2008-01-04

politik: afghanistan

- ist afghanistan sicher: michael yon
There is a widespread notion that Afghanistan is safer for our troops than Iraq, yet Coalition and NATO combat deaths in Afghanistan are per capita nearly identical to those in Iraq. In 2007, per capita combat deaths will—in my opinion—likely be significantly higher in Afghanistan than Iraq. Why? There are many reasons, but one of the most important is that after years of neglect and dawdling, our European allies are awakening to the reality that a monster really is under the bed. But this awareness is not keeping pace with the threat. Our European friends are still not providing their people with proper equipment, all while the Taliban is getting stronger from the billion-dollar narcotics backwash that floods enemy coffers. As in Iraq, troop numbers are also dangerously low in Afghanistan, where the handfuls of friendly forces additionally lack sufficient air power to stretch their security resources.

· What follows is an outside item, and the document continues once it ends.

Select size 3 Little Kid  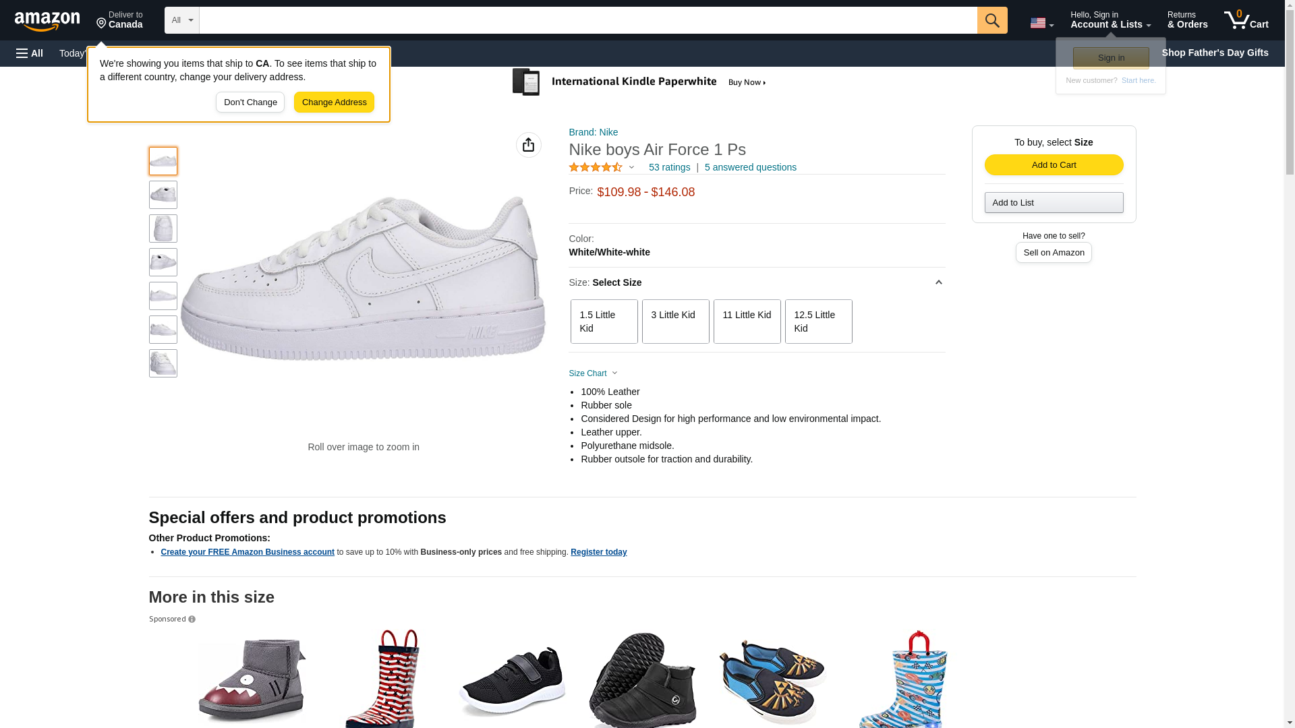(675, 322)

- hätte man in afghanistan mehr/anderes machen sollen: joe galloway
Job One was Afghanistan, but it was left undone, too unimportant a backwater for the foreign policy amateurs, neo-conservative ideologues and military dilettantes advising the president. A preemptive invasion of Iraq and the toppling of a hated dictator in the heart of the Middle East — a cheap, easy and quick cakewalk — was what we needed.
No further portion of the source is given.